▶ [What is being asked] Output the records from the line containing "Image resolution: width=1200" through the line containing "pyautogui.click(x=539, y=27)", both included, as a two-column CSV with the columns text and answer, one row per record. Put each value in a single quoted field with line breaks replaced by spaces, and leave out the pictures.

▶ [Material for this exercise]
★ ★ ★

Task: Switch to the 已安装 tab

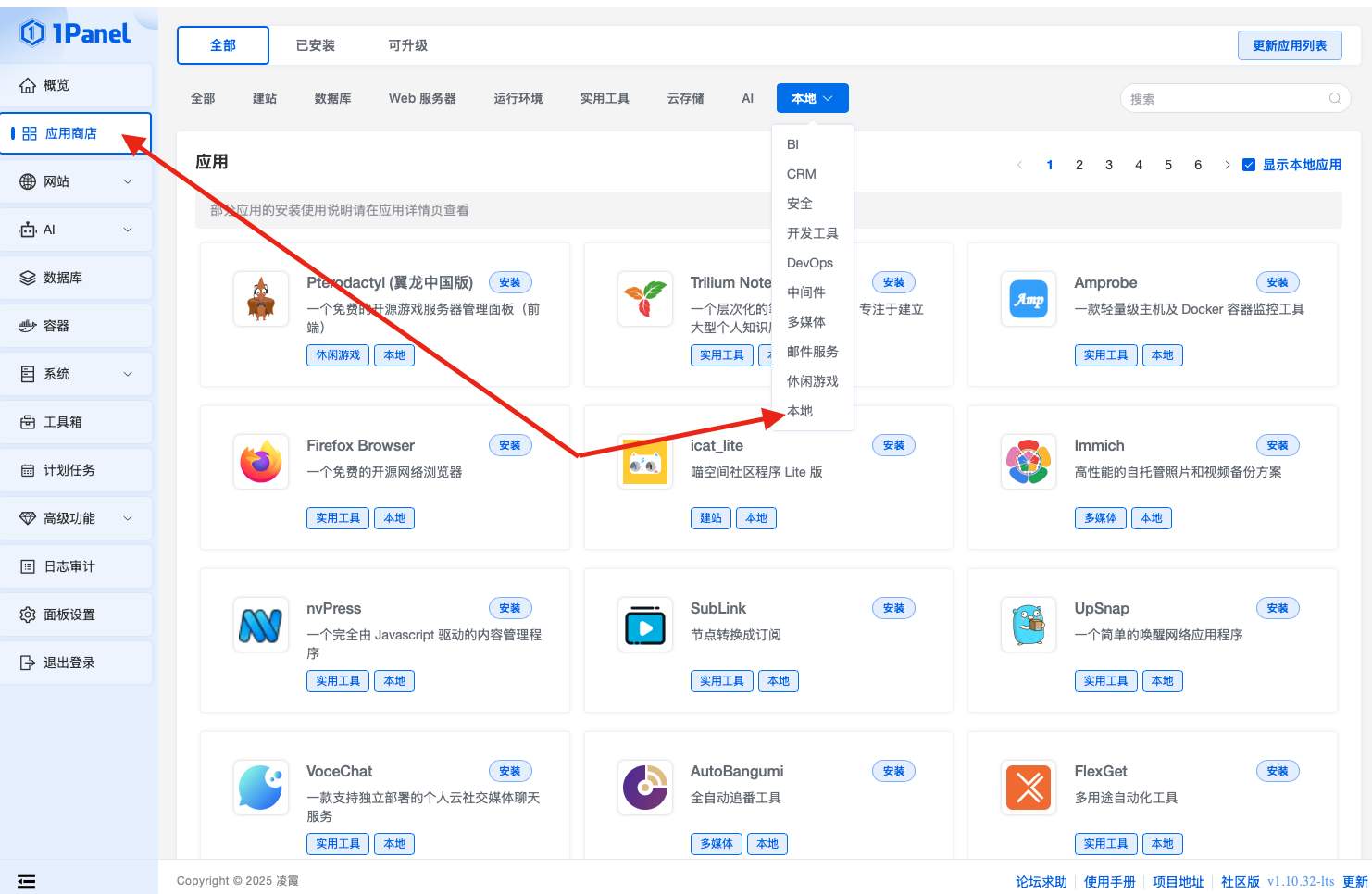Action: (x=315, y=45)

★ ★ ★

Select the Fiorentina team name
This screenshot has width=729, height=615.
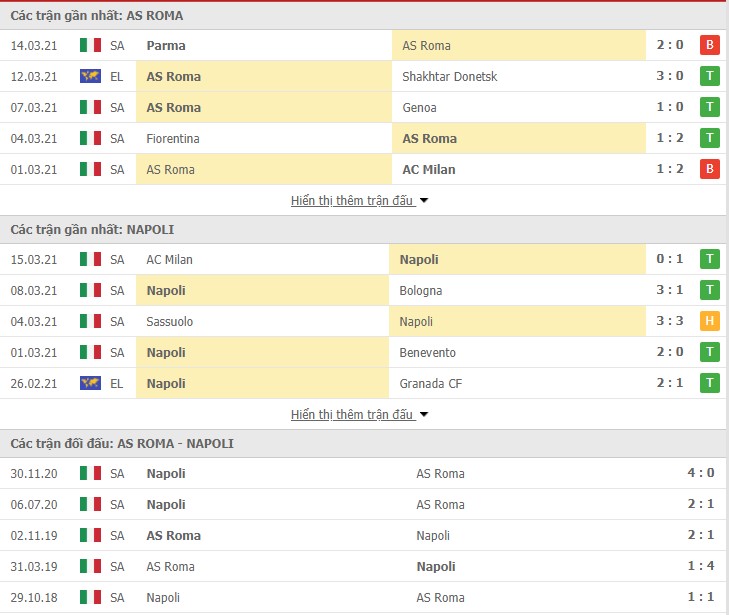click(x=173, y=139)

★ ★ ★

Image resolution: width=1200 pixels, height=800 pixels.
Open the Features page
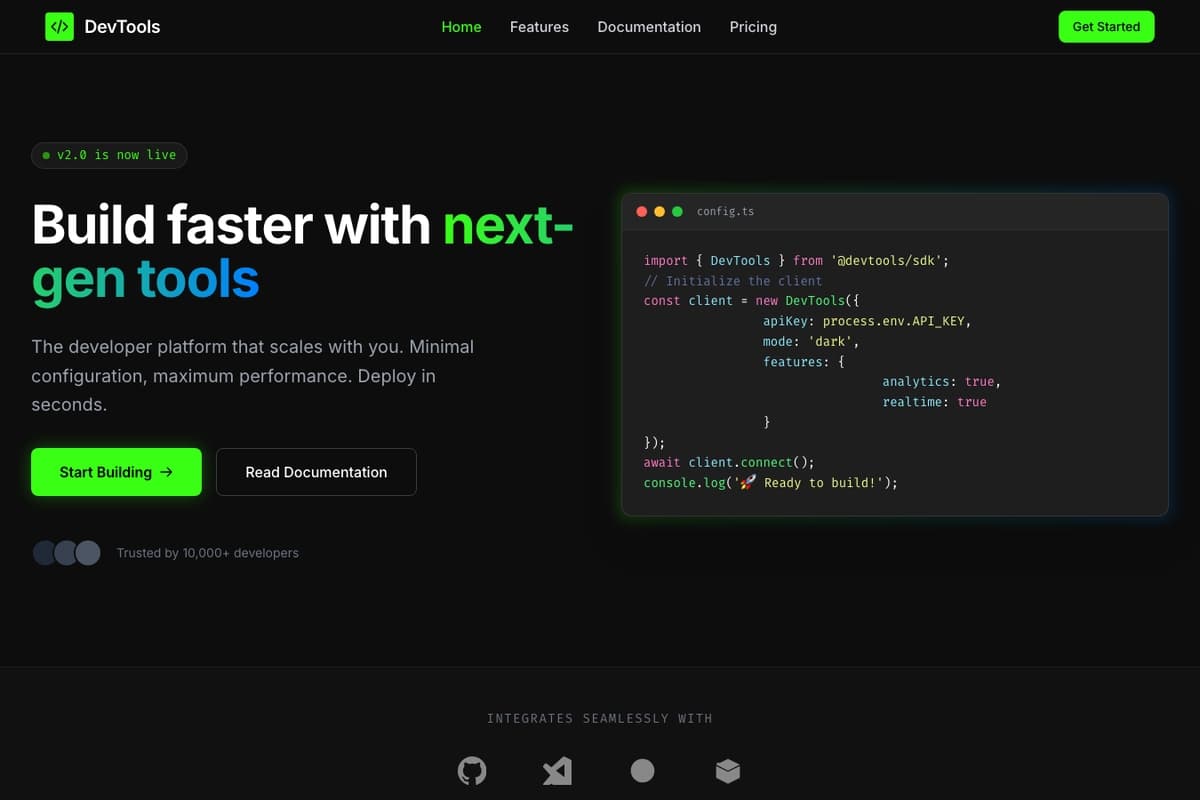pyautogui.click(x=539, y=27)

★ ★ ★

▶ [The result]
text,answer
"Image resolution: width=1200 pixels, height=800 pixels. Open the Features page","pyautogui.click(x=539, y=27)"